Especially when The Psychiatrist doubles back to check in on Annabelle’s corpse. She’s still ‘resting’ prettily on the bed. The Psychiatrist whispers, “It’s almost over darling.” Wait, what? And then Annabelle wakes up, and I GET IT! It’s like the poison that Paolo and Nikki drank on Lost, and then wake up to find themselves being buried alive, only this time, Annabelle wakes up! So the Psychiatrist and Annabelle are in cahoots, and most likely a relationship as well. They’re apparently waiting for The Secretary to accidentally shoot Vincent, and the Psychiatrist admits that he was the one who scared The Secretary in the cellar. It’s all a plot to kill Vincent to escape her unhappy marriage.

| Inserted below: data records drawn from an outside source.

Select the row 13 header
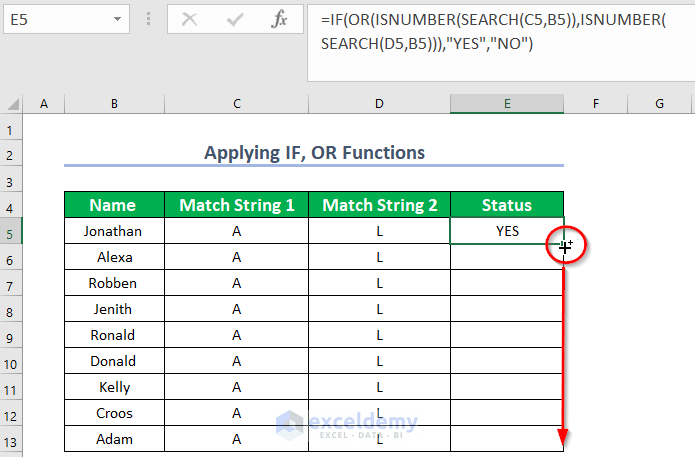The width and height of the screenshot is (695, 457). click(12, 439)
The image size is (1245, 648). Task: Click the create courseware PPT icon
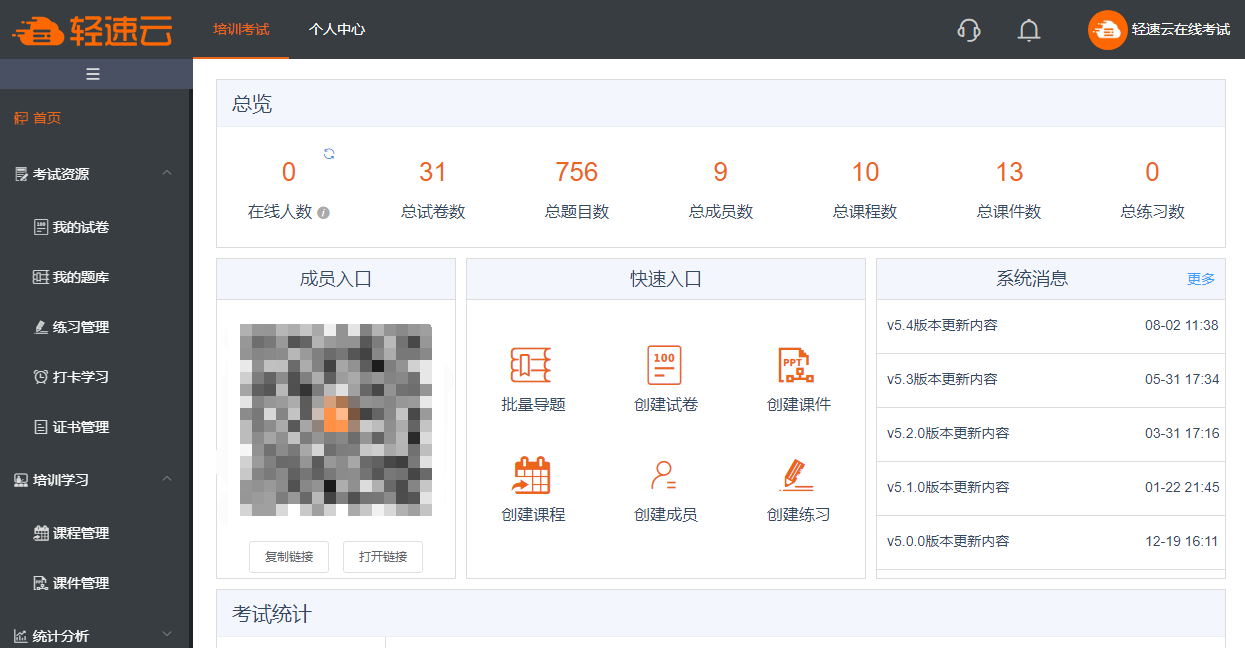click(796, 366)
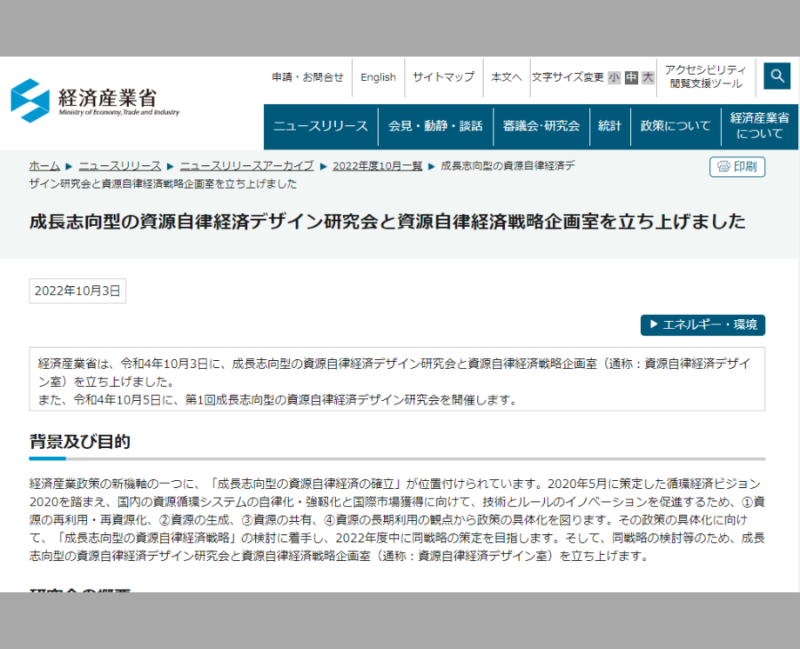The width and height of the screenshot is (800, 649).
Task: Set text size to 中 (medium)
Action: [x=631, y=78]
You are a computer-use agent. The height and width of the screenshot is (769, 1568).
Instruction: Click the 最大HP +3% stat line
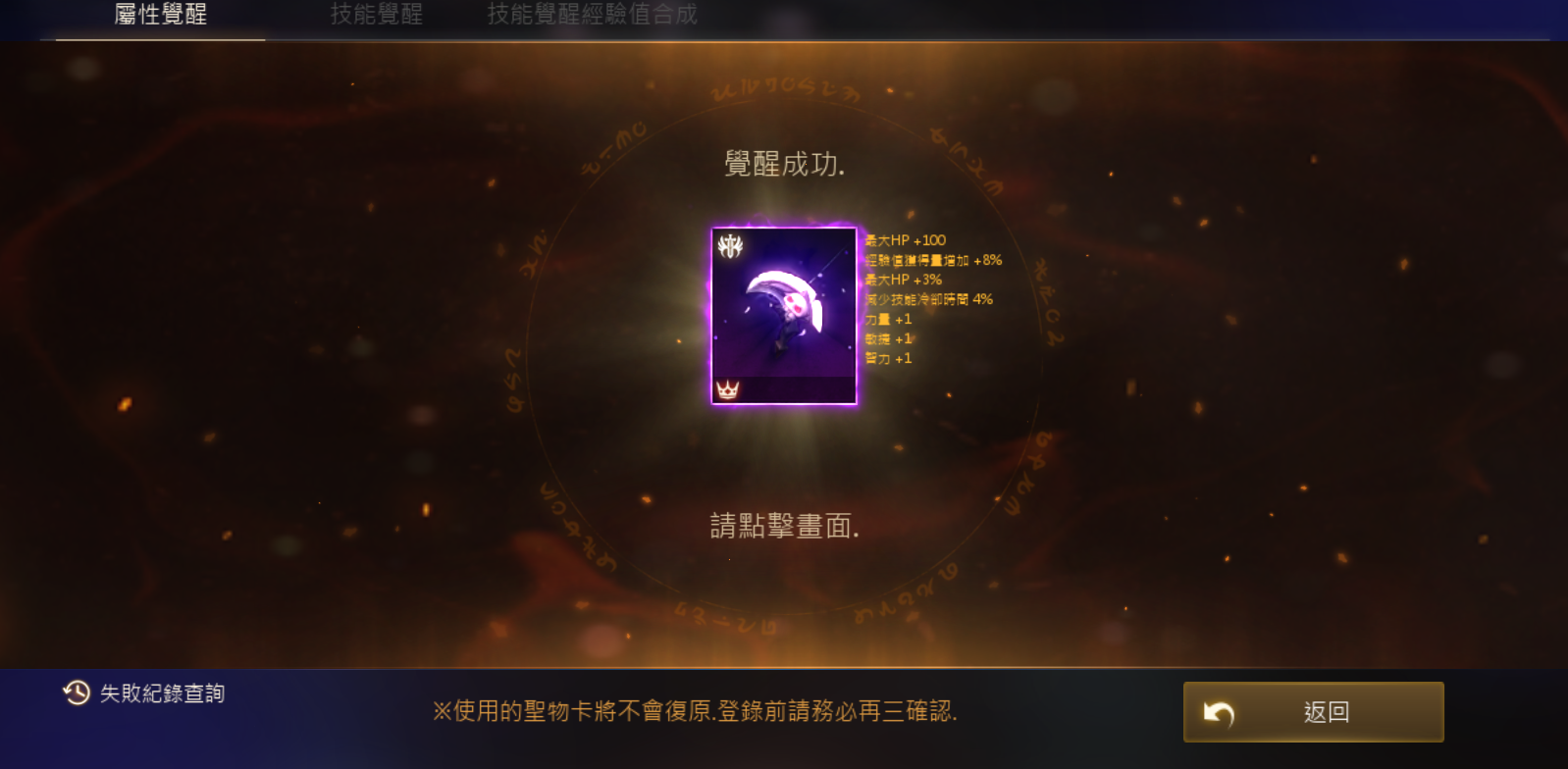pos(903,280)
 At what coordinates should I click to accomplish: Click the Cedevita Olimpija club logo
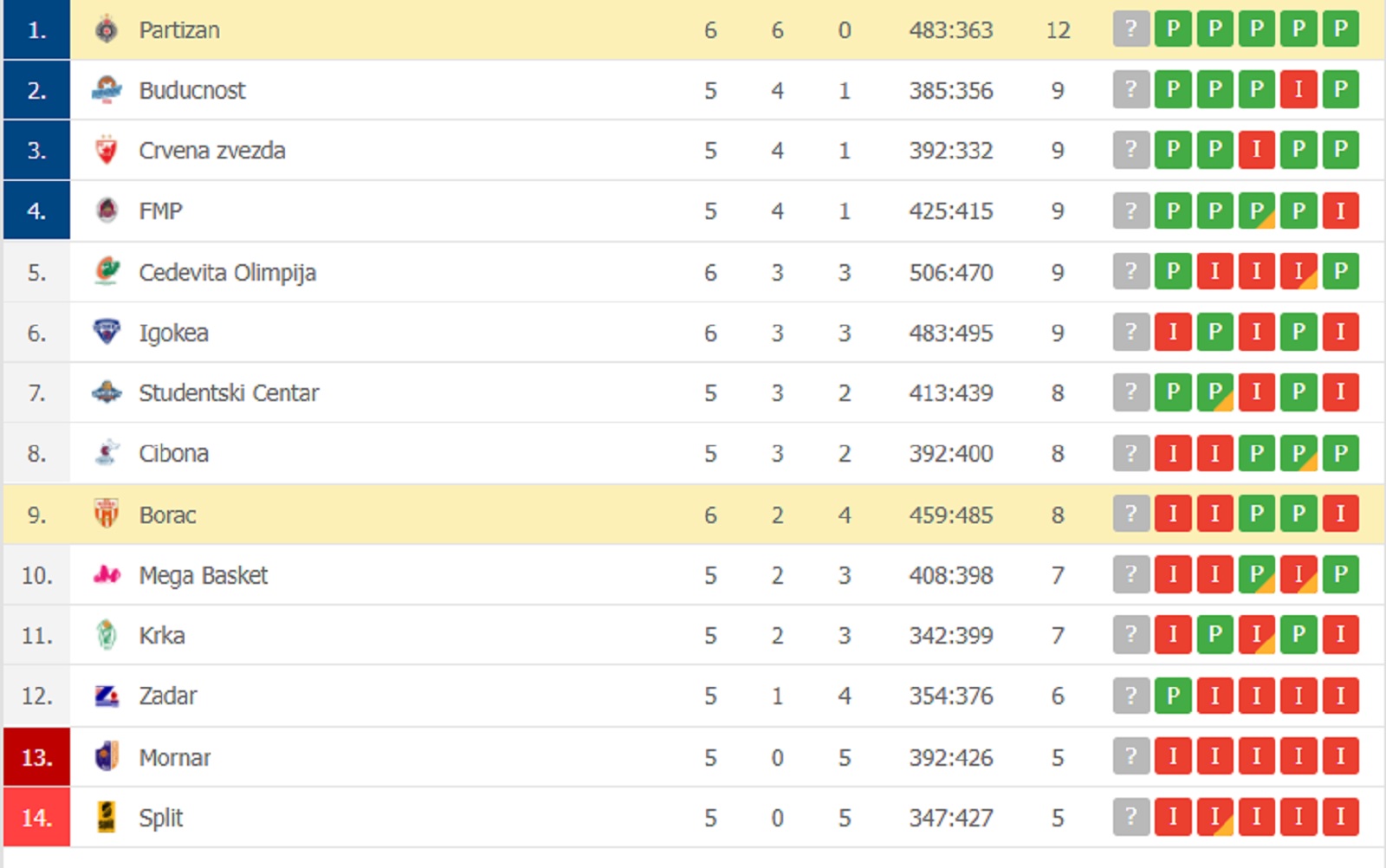(x=107, y=271)
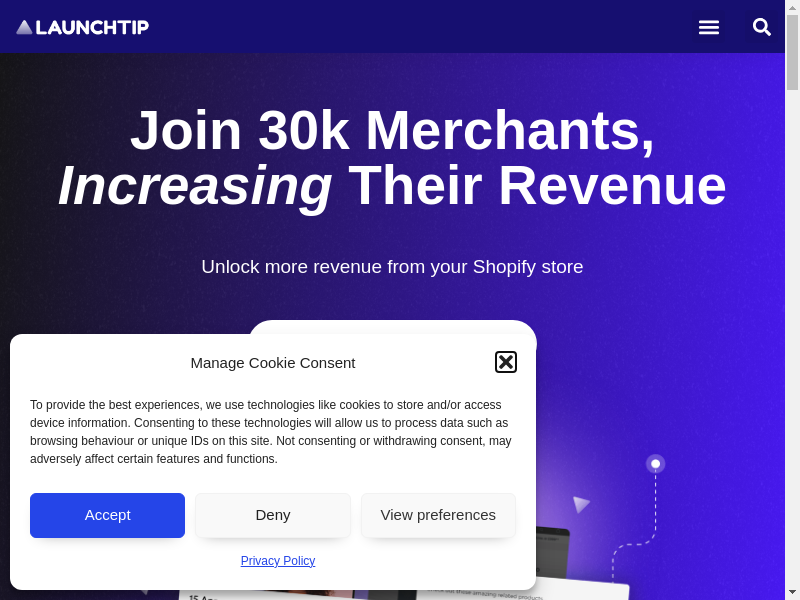Open the Privacy Policy link
This screenshot has height=600, width=800.
278,561
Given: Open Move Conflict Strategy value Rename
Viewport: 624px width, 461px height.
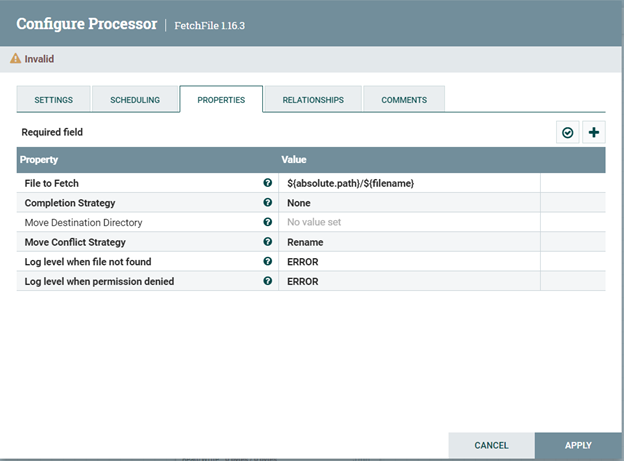Looking at the screenshot, I should pyautogui.click(x=410, y=242).

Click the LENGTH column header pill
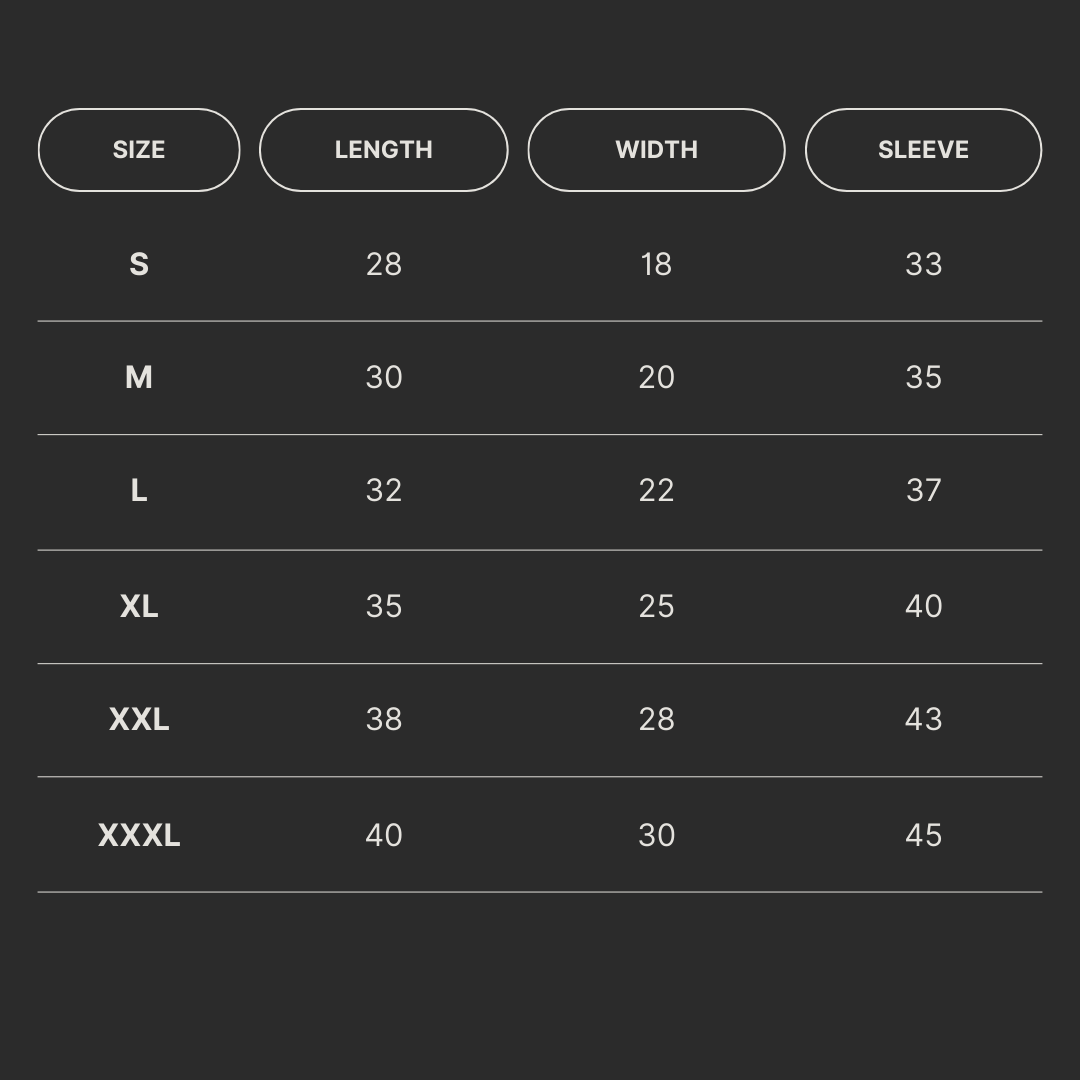coord(383,150)
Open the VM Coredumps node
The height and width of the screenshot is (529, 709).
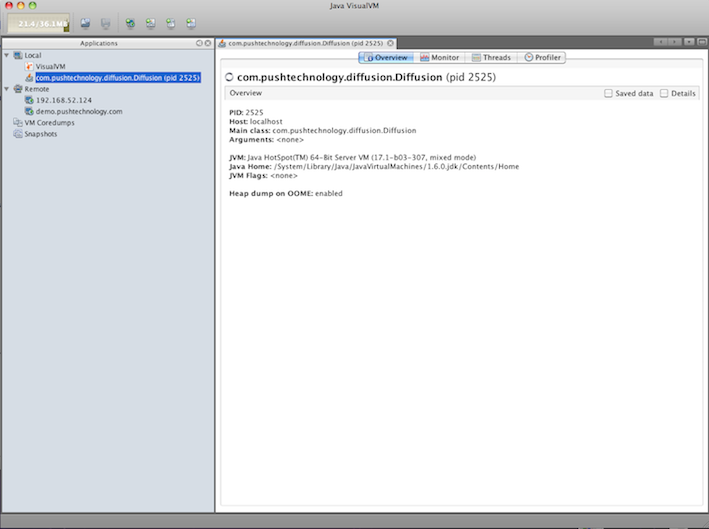(42, 122)
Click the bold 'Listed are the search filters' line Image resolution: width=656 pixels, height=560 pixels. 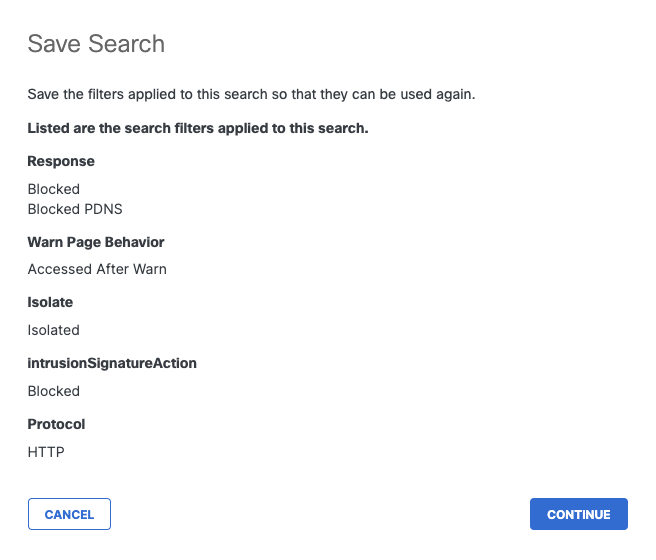tap(198, 128)
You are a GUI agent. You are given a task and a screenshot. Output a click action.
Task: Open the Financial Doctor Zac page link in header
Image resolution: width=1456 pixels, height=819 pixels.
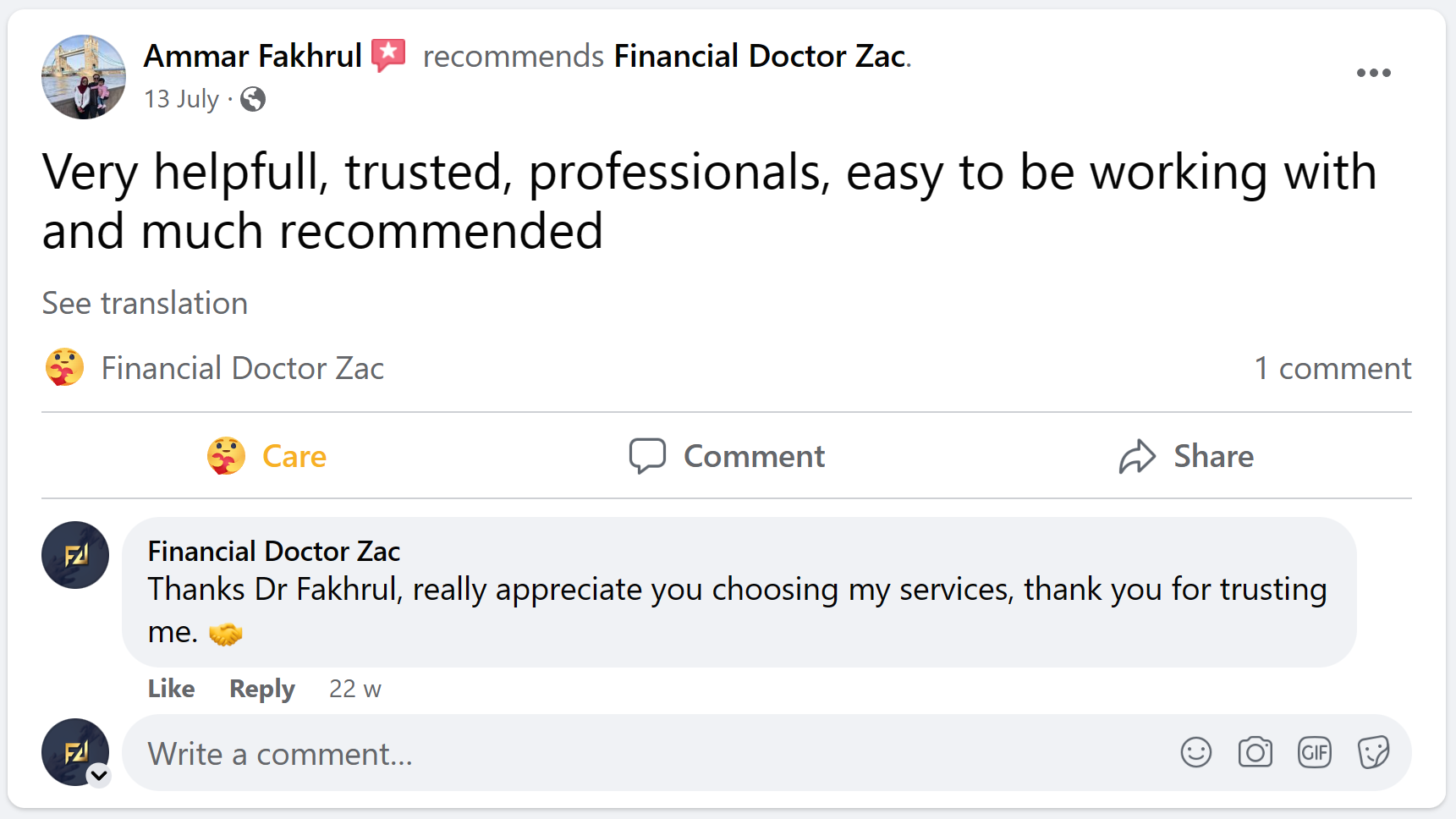(759, 56)
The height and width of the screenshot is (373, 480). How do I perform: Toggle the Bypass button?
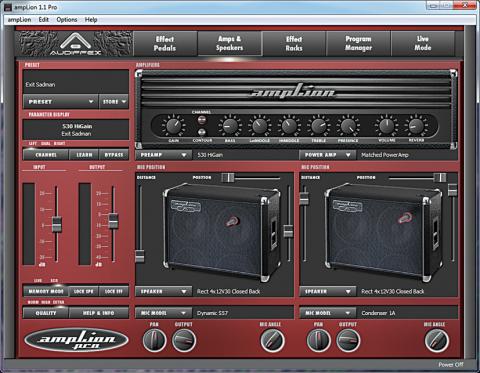(114, 155)
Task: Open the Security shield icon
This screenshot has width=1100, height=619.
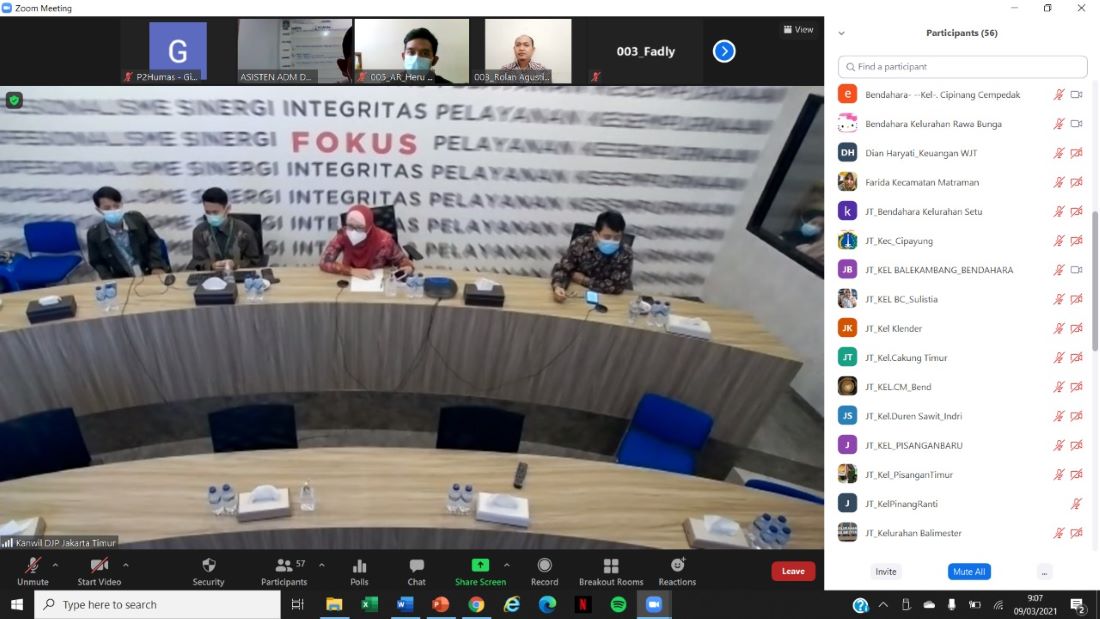Action: coord(208,566)
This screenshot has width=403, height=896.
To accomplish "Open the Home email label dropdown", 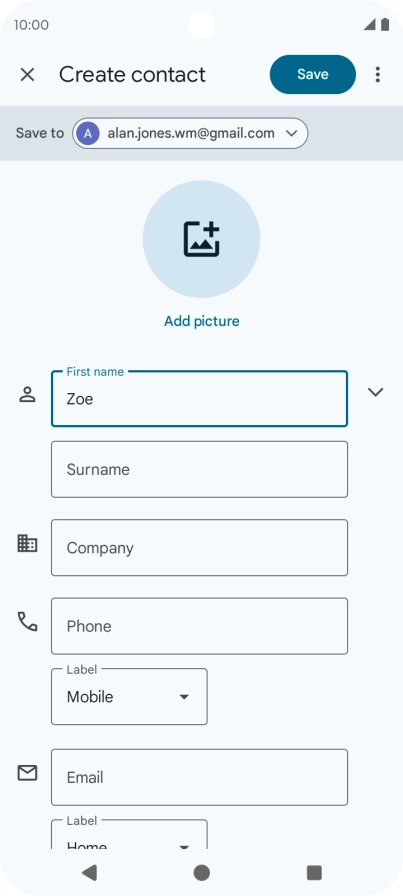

I have to admit — I didn’t see that one coming. Usually I can pick up when there’s going to be a twist, but since M. Night Shyamalan didn’t direct this, it wasn’t telegraphed from ten miles away. So good on you, Director of this movie.
Sure enough, when Vincent happens upon The Secretary in the cellar, she shoots him. But after, like, five whole seconds of staring at him, which, to me, is more than enough time to realize he’s not a ghost. Especially when Vincent says, “Secretary, no!” Horrified and screaming again, The Secretary runs out. The Psychiatrist comes out from one of the offshoot rooms — how did he get down there so quickly?! — and tosses Vincent into the acid pit. Or so we’re led to believe, seeing as how the screen fades to black.
As instructed, after hearing the shot, Annabelle ventures to the cellar. She calls for the Psychiatrist, but all the doors start to close behind her, squeaking all the way. She peeks into the acid bool, and a skeleton emerges from it, completely picked clean. She tries to run away, but the skeleton gets up and walks her into the acid vat, and of course she falls in. So both Vincent and Annabelle die in the acid bath. Also, that was entirely too hokey.
But the hokeyness is explained when we see Vincent come out from behind a wine casket! Because why would Vincent Price die? HE WOULDN’T. So during the scuffle, Vincent must have knocked the Psychiatrist into the vat, brought a skeleton to the Haunted House party, rigged it to scare the bejeezus out of Annabelle, where he pushed her into the vat so they both died.
Vincent goes upstairs and explains everything, and everyone is okay with it. They find Test Pilot behind the partition, and he’s all right too. Watson Pritchett says that there are nine ghosts now, and there will be more, because now they’re coming for you.
Uh, no they’re not, because now the movie’s over, and I’m going to turn this off now. So, shut up, Watson Pritchett.
Grade for House on Haunted Hill: Meh.